▶ Stated exercise
Swap "shopping cart" for "shopping bag" in the lines starting at the one containing "Where should I click to: Switch" and ending at the one containing "tap(257, 170)". Give back only those lines, with nothing else changed.

(A block of data)
--- begin ---
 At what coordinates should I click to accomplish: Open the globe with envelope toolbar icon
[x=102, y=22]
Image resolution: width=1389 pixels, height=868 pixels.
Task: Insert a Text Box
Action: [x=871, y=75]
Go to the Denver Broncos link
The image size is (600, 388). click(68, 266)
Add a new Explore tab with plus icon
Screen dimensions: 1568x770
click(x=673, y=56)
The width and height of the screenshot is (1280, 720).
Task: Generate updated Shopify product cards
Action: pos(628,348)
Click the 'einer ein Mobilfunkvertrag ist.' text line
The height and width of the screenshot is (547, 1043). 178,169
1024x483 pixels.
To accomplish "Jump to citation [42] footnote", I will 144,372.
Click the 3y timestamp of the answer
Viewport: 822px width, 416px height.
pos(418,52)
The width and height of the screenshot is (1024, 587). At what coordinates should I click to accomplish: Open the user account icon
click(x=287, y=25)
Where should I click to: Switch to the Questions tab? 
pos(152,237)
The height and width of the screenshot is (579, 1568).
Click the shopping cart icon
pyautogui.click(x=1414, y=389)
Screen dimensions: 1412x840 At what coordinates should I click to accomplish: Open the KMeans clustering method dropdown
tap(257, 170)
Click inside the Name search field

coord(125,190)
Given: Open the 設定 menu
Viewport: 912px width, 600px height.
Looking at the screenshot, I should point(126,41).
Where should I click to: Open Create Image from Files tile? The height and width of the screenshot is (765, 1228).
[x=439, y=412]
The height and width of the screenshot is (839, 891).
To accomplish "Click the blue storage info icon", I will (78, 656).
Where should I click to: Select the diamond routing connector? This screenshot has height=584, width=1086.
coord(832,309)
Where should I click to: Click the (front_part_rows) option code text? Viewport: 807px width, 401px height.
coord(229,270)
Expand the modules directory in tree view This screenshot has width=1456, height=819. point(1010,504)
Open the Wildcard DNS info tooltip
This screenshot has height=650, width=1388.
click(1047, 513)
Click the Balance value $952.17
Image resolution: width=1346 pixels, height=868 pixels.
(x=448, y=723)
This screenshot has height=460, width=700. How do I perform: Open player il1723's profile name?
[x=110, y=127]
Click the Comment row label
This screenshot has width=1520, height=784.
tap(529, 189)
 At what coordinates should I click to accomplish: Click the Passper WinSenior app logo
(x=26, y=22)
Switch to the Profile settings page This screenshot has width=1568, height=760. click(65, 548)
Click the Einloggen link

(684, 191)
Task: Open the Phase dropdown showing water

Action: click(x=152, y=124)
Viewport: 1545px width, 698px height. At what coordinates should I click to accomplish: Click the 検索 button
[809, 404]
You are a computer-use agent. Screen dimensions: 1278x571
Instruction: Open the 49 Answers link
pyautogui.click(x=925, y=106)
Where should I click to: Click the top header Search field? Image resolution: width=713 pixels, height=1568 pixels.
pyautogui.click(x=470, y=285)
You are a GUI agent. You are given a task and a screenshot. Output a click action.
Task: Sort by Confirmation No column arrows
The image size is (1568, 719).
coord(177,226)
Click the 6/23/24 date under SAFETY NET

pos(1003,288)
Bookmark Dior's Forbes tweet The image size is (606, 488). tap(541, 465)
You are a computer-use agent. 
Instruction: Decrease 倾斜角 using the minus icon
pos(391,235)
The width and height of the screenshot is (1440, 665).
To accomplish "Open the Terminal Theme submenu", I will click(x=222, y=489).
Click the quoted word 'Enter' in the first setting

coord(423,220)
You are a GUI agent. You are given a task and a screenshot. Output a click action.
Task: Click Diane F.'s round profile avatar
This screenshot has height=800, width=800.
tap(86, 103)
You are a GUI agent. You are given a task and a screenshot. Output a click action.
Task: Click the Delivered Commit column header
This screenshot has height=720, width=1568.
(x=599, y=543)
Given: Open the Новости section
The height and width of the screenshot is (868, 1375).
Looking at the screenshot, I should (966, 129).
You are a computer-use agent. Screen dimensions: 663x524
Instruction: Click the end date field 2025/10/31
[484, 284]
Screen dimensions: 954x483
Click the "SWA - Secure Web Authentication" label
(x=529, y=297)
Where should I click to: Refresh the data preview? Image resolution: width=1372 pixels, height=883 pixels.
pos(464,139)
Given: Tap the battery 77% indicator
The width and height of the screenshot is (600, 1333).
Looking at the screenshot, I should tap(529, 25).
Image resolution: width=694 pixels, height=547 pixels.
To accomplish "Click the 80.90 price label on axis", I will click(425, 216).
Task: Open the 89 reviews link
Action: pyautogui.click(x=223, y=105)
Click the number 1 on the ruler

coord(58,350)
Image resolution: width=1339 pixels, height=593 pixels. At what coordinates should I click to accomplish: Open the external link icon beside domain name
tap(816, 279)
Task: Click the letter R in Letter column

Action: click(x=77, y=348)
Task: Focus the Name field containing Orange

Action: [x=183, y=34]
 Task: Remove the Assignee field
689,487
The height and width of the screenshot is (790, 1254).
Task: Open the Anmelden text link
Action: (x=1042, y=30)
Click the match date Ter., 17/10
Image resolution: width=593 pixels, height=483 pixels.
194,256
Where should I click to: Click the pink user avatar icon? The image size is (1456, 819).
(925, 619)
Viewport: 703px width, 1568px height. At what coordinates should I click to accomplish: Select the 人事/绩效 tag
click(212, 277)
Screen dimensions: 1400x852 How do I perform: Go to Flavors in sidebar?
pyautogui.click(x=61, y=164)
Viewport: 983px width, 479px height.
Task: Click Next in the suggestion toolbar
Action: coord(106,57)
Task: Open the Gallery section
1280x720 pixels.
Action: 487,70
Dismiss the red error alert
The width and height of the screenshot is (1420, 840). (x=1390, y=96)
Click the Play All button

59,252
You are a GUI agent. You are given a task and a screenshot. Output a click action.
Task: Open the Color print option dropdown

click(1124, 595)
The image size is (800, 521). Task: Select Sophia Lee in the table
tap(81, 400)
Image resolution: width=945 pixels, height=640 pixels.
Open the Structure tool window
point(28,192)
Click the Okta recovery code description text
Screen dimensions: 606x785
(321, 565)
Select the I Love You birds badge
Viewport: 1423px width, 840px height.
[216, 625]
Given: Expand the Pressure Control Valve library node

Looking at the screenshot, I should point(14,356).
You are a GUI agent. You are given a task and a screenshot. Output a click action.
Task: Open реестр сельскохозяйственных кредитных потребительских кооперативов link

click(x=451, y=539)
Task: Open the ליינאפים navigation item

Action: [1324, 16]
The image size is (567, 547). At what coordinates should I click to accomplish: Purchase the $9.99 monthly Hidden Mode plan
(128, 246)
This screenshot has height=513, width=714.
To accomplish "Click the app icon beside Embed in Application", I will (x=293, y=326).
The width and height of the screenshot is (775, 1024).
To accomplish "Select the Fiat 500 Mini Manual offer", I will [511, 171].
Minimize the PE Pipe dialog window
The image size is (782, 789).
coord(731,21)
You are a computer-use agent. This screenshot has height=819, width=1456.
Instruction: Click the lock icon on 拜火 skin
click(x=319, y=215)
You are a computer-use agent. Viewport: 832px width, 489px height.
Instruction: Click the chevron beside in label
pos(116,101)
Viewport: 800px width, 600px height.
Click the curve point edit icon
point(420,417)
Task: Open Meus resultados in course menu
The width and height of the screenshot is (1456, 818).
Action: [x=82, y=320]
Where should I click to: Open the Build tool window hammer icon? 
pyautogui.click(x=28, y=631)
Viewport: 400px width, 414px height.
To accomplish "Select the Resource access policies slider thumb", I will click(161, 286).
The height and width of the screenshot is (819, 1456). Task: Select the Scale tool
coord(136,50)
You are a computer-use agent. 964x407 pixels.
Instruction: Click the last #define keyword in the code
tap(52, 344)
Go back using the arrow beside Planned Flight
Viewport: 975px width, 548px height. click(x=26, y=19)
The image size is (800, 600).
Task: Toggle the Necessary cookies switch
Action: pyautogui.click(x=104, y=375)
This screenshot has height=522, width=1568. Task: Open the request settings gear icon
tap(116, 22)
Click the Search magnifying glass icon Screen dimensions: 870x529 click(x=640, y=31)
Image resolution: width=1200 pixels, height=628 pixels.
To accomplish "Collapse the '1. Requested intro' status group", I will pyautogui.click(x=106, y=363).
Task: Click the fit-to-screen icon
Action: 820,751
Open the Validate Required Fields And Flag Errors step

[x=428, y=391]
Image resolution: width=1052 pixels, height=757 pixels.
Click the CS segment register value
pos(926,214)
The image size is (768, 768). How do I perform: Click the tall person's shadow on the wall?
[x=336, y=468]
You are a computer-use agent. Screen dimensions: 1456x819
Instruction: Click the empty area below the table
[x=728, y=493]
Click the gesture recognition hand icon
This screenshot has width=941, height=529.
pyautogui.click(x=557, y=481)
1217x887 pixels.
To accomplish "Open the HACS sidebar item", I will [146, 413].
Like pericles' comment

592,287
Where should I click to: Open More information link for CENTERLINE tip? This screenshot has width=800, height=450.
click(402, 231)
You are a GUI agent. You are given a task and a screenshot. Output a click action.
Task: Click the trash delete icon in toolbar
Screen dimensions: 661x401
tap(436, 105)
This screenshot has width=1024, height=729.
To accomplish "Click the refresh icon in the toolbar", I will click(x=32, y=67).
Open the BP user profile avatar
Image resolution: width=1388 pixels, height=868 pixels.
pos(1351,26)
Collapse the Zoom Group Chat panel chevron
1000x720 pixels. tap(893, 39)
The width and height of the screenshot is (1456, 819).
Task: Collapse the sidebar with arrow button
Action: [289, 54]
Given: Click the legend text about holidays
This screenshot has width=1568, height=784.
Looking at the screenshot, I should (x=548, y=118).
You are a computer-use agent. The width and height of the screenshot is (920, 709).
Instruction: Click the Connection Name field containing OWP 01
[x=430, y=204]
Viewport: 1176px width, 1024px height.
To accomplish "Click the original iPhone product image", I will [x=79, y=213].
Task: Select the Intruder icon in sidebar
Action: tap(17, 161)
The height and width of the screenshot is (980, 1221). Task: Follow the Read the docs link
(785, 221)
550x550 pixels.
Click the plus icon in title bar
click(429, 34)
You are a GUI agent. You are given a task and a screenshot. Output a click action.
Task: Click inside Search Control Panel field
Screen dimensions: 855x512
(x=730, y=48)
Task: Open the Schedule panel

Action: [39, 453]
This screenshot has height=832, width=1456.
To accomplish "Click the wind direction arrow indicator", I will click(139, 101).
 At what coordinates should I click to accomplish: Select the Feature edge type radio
--- end ---
▶ Exercise answer
Where should I click to: Switch to the Questions tab? 
pos(152,237)
The height and width of the screenshot is (579, 1568).
Click the shopping bag icon
pyautogui.click(x=1414, y=389)
Screen dimensions: 1412x840 At what coordinates should I click to accomplish: Open the KMeans clustering method dropdown
tap(257, 170)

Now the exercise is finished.